You are viewing a plain text version of this content. The canonical link for it is here.
Posted to issues@hive.apache.org by "Barna Zsombor Klara (JIRA)" <ji...@apache.org> on 2017/12/12 18:04:00 UTC

[jira] [Comment Edited] (HIVE-18263) Ptest execution are multiple times slower sometimes due to dying executor slaves

    [ https://issues.apache.org/jira/browse/HIVE-18263?page=com.atlassian.jira.plugin.system.issuetabpanels:comment-tabpanel&focusedCommentId=16287976#comment-16287976 ] 

Barna Zsombor Klara edited comment on HIVE-18263 at 12/12/17 6:03 PM:
----------------------------------------------------------------------

Thank you for the patch Adam and for the detailed analysis.
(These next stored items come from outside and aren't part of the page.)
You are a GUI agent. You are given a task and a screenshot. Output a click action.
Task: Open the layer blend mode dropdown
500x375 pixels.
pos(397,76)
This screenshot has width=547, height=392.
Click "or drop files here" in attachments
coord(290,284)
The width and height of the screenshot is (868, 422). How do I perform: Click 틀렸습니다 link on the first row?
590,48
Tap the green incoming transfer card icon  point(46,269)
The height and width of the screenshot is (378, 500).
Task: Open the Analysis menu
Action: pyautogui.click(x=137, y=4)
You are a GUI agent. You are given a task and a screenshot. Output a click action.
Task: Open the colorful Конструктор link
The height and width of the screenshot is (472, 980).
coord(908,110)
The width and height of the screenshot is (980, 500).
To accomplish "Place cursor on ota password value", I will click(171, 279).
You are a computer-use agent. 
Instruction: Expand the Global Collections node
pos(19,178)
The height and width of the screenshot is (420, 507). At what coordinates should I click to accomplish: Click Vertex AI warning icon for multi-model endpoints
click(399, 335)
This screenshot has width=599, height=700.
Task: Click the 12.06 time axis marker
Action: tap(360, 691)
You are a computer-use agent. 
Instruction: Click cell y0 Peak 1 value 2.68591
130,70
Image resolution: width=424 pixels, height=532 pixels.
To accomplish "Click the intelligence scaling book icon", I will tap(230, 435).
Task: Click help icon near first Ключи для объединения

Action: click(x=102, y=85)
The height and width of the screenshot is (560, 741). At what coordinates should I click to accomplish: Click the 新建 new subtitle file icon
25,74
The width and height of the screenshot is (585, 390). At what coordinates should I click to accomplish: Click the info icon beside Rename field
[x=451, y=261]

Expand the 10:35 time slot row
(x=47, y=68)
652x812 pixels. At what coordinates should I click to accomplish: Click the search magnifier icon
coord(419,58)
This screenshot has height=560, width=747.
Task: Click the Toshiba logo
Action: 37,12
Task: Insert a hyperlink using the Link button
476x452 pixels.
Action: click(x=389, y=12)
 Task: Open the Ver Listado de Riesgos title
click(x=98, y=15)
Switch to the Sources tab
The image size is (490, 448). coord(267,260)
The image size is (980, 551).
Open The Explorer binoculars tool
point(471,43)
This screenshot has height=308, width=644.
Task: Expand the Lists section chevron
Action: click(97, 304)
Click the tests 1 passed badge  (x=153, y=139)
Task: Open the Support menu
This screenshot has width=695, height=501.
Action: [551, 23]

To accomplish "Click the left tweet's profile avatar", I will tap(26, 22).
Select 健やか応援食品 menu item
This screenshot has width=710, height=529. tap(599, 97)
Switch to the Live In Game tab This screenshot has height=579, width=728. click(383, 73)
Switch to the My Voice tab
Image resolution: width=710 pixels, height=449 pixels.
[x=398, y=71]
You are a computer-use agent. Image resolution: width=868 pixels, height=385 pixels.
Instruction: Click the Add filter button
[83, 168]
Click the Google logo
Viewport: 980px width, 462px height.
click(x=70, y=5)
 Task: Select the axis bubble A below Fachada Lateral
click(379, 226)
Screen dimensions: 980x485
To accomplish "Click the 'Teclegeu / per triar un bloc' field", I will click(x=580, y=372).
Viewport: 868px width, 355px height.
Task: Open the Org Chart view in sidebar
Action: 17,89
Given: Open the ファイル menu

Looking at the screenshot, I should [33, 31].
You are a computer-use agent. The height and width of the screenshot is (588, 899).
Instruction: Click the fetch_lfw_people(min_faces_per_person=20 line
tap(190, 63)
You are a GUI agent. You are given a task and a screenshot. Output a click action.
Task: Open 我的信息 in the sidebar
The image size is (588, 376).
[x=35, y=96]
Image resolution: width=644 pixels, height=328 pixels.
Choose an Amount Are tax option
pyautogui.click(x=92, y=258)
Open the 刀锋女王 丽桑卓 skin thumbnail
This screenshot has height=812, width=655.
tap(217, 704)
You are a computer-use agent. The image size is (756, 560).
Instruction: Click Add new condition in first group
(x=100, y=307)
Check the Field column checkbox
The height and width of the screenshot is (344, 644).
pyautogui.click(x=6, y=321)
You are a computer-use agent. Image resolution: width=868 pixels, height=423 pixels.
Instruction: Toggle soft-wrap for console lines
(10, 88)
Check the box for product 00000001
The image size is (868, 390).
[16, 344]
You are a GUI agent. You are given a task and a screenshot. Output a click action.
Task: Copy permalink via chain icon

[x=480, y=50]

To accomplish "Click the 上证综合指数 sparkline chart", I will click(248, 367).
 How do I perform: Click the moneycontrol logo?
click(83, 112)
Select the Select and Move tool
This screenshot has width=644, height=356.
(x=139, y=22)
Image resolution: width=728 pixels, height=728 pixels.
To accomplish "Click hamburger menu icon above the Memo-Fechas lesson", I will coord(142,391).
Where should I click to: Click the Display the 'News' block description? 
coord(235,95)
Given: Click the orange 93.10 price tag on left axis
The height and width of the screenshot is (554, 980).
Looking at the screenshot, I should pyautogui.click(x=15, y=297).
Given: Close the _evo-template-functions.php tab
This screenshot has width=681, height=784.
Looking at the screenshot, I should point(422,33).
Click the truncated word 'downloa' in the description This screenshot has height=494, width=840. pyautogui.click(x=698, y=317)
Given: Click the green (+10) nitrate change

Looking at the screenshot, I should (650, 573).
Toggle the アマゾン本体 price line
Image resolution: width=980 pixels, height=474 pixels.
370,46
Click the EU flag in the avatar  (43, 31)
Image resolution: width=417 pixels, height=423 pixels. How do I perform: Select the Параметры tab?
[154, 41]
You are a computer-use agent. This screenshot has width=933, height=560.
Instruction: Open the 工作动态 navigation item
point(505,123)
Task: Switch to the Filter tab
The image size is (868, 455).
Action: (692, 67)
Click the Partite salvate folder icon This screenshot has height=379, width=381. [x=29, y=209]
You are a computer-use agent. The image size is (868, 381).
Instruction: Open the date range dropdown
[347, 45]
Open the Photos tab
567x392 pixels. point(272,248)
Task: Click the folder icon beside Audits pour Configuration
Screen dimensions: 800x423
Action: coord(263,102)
Just one minor question:
Any reason we gather all the addresses into one set then iterate over the set instead of iterating over the nodes and iterating in a nested manner over the addresses to remove them from the failed hosts collection?
Not a big issue, I'm just curious.
Otherwise +1.

[~spena] based on the linked Jira it seems you came to a different conclusion, that the ips cannot clash between the killed and the live hosts. Would you please help in clarifying what is/can be going on here? I'm confused.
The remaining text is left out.